- **YOUR GOAL**
Rewrite the records below, from the first line up to and including the line with "click(457, 263)", as a JSON list of strings with one string per line and blank lines dropped. Leave the pictures out of the answer.

— START INPUT RECORDS —

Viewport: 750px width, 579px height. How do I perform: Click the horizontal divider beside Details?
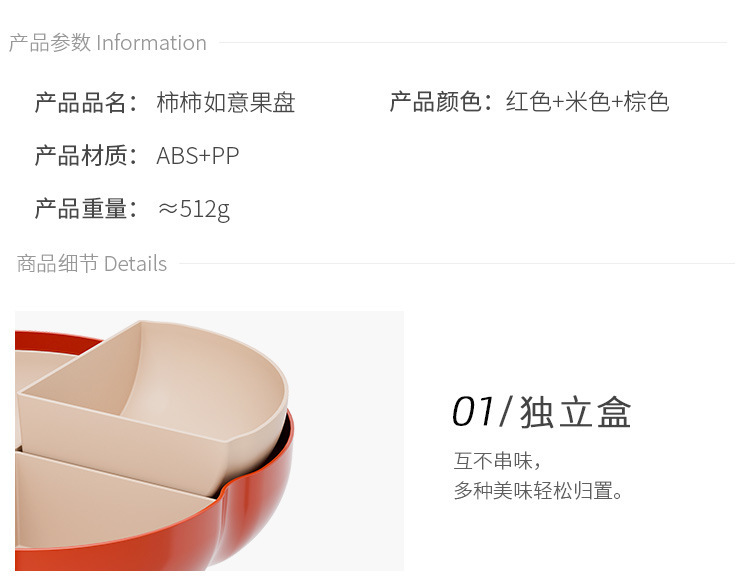click(457, 263)
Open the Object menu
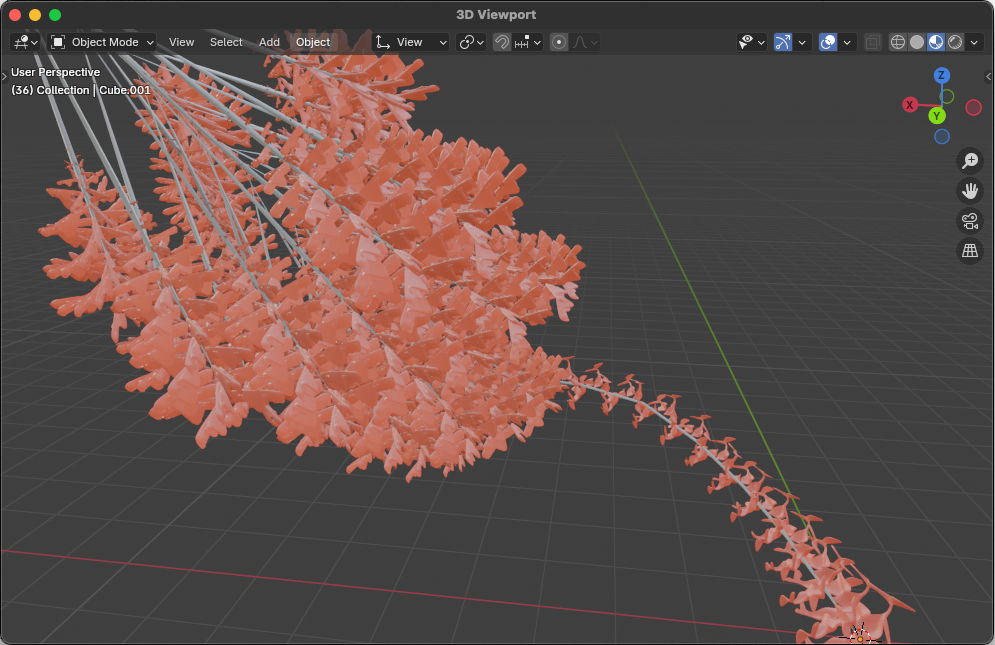995x645 pixels. pyautogui.click(x=312, y=42)
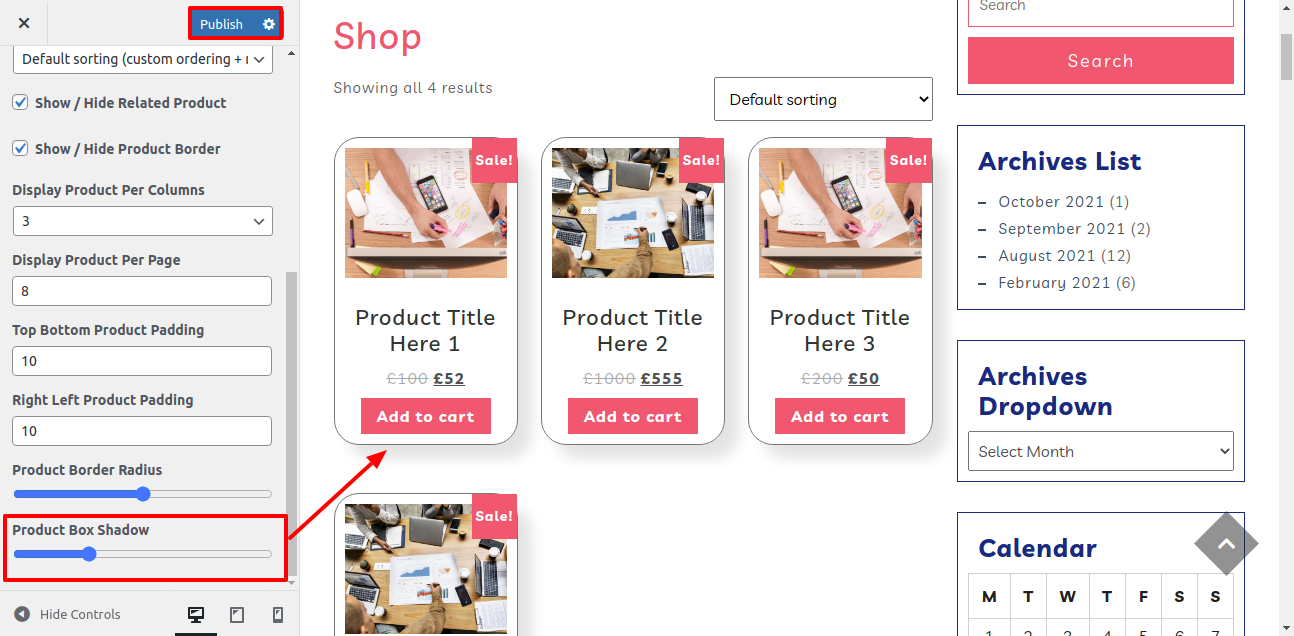Toggle Show / Hide Related Product checkbox
This screenshot has height=636, width=1294.
click(20, 102)
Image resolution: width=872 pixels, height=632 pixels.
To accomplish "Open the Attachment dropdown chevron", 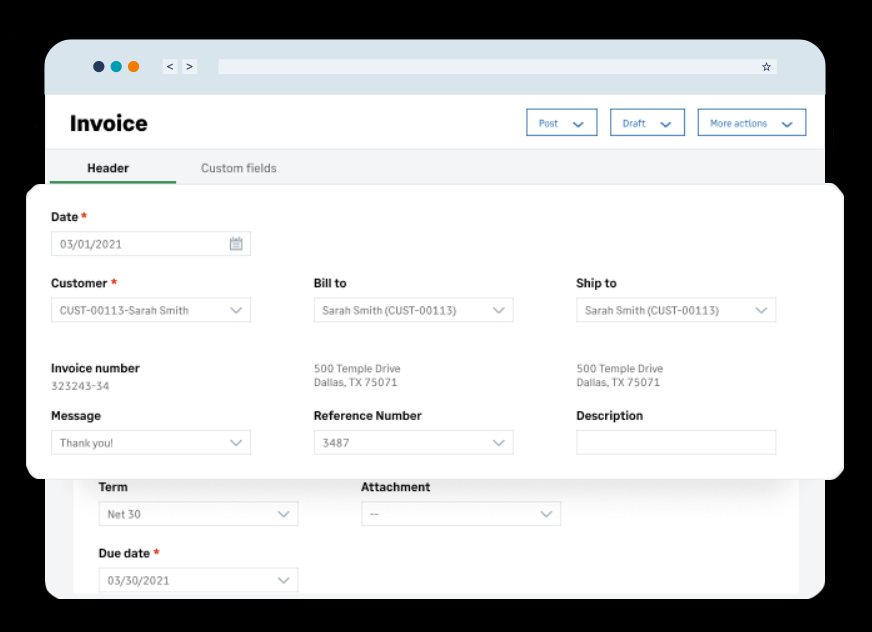I will click(x=547, y=513).
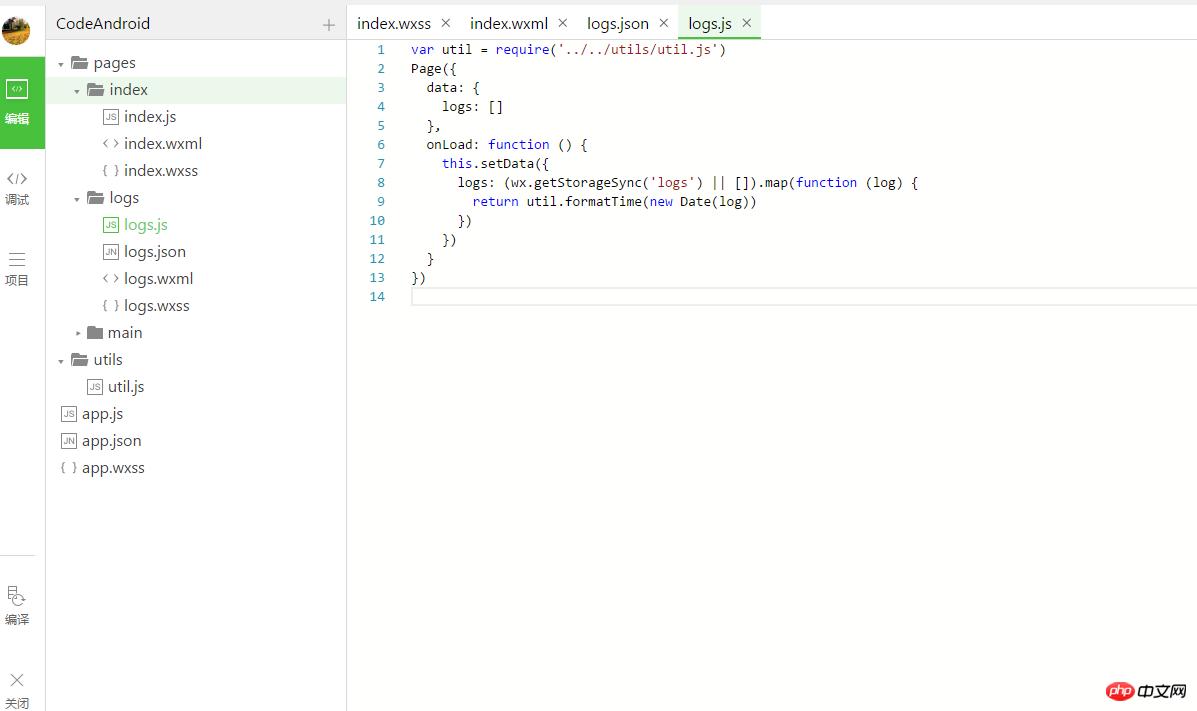This screenshot has width=1197, height=711.
Task: Open the 调试 debug panel icon
Action: click(x=17, y=187)
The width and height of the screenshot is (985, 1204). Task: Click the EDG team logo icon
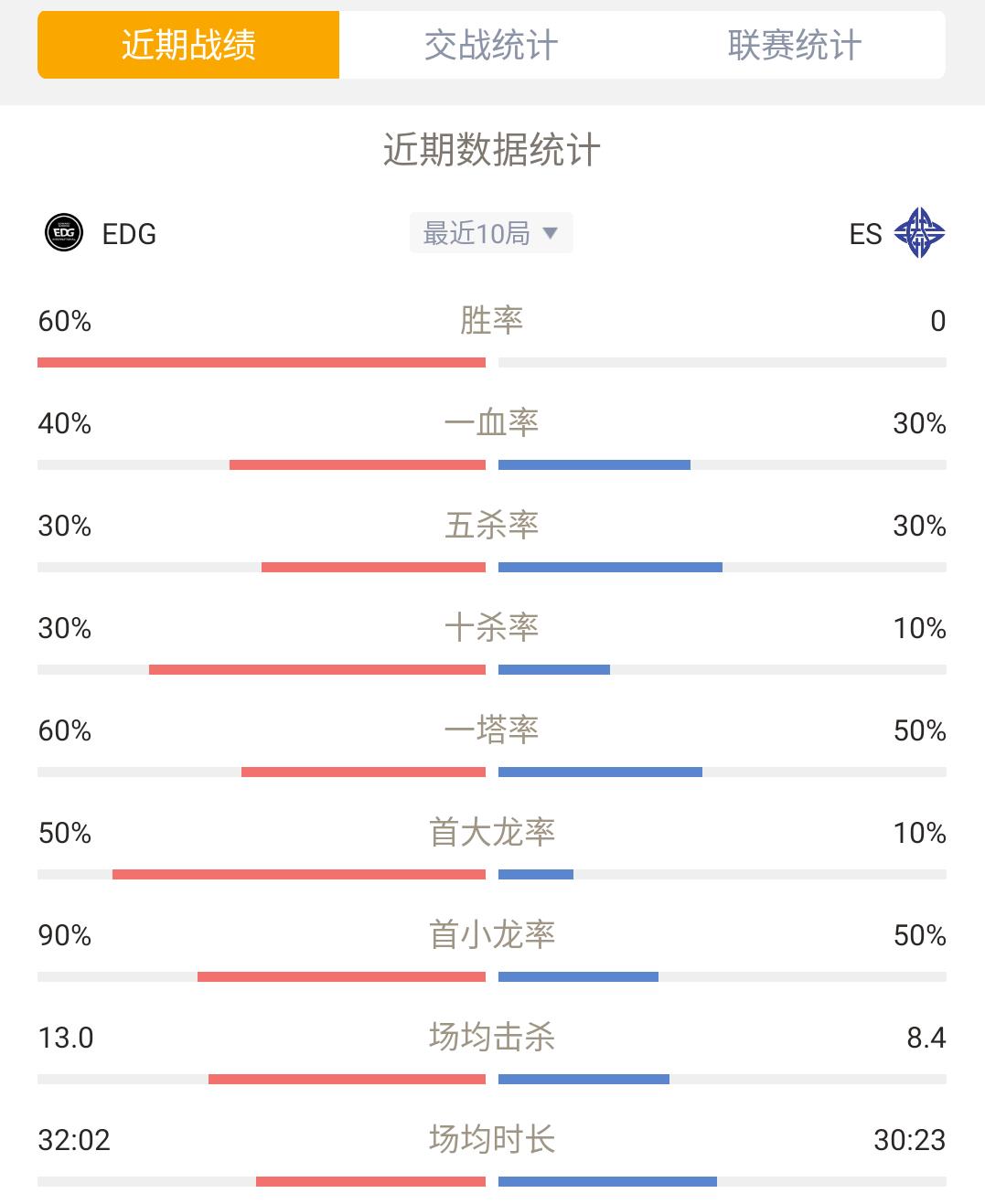pos(64,233)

— END INPUT RECORDS —

- **ANSWER FOR THIS EXERCISE**
[
  "Viewport: 750px width, 579px height. How do I perform: Click the horizontal divider beside Details?",
  "click(457, 263)"
]